Cahaya menyinari tubuhnya dan tato kupu-kupu di punggungnya begitu indah sehingga orang-orang rasanya ingin menciumnya.

Rania memandang Janet dengan kilatan prihatin di matanya.

Biarpun Janet bersikap acuh tak acuh, dia sangat memahami Janet karena dia dan Janet berteman sejak kecil.

Janet sangat menderita saat ini, tapi dialah yang bertanggung jawab atas semua ini. Dia tidak bisa bercerita, jadi dia hanya bisa membuat dirinya mati rasa dengan alkohol.

Tidak ada yang lebih mencintai Alvin selain Janet.

Apakah Alvin benar-benar tidak menyesali bila kehilangan Janet?

Mata banyak pria di tempat itu tertuju pada Janet dengan rakus. Mereka menelan ludah dan memuji, "Nona Janet benar-benar cantik!"

"Alvin beruntung sekali mempunyai istri secantik itu!"

Musik berhenti dan Janet membanting botol anggur yang sudah kosong ke sofa di bawah panggung. Tubuhnya sedikit bergoyang, tepat saat dia mendengar nama Alvin.

Dia melirik ke arah bawah panggung dan berkata dengan suara serak, "Di malam yang begitu bahagia, bukankah menyebut nama Alvin itu sial dan menjijikkan?"

"Aku pesan seluruh bar ini malam ini!

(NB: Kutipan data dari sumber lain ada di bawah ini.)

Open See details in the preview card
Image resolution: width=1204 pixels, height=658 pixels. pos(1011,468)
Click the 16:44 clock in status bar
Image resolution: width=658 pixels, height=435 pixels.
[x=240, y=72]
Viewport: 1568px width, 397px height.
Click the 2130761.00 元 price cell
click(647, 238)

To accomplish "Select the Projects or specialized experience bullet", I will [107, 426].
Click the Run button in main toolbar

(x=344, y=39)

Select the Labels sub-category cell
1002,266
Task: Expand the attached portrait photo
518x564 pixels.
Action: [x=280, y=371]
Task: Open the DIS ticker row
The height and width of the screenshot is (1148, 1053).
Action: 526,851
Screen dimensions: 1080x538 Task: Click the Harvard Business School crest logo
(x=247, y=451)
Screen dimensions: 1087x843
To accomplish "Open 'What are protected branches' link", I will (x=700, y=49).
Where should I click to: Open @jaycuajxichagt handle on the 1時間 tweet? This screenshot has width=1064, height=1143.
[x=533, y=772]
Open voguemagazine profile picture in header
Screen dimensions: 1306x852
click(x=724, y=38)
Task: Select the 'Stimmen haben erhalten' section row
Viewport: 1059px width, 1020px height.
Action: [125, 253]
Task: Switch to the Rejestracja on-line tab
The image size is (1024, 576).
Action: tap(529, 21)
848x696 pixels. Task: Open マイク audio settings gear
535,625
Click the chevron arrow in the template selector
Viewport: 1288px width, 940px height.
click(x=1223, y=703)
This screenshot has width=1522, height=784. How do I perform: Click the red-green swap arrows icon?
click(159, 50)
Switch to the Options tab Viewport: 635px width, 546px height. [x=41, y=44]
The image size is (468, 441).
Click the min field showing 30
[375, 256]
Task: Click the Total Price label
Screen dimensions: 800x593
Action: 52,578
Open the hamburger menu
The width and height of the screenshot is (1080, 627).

Kalau ada yang menyebut Alvin lagi, keluar dari sini!"

Semua orang di tempat tersebut bersorak dan berkata bahwa mereka akan mengikuti keinginan Nona Janet.

Tanpa disadari, di sudut yang tidak mencolok, seorang pria ingin rasanya meremas hancur gelas anggur di tangannya.

"Hahahaha, Alvin, istrimu sepertinya terbang bebas pergi setelah mengajukan cerai padamu?"

"Kenapa aku nggak tahu istrimu punya tato sebelumnya? Cukup merangsang!"

Jimmy menatap Janet sambil terus menggunakan kata "istrimu", tatapannya tak teralihkan sedikit pun.

Alvin hanya diam, dia merasa kesal saat mendengarnya.

Setelah tiga tahun menikah, baik di hadapannya atau di acara-acara penting, Janet selalu berpakaian sopan, anggun dan pantas, Janet tidak pernah berpakaian seperti ini.

Dia bahkan tidak tahu Janet punya tato di punggungnya.

"Nona Janet benar-benar tegas saat bilang nggak mencintaimu lagi. Dia sangat lugas." Mata Jimmy berkilat kagum.

Alvin hanya meminum anggur dengan ekspresi dingin dan tetap diam.

Itu hanya tipuan kecil Janet. Dalam tiga hari, Janet pasti akan kembali padanya.

Alvin tanpa sadar menatap Janet sesaat, matanya langsung menjadi dingin.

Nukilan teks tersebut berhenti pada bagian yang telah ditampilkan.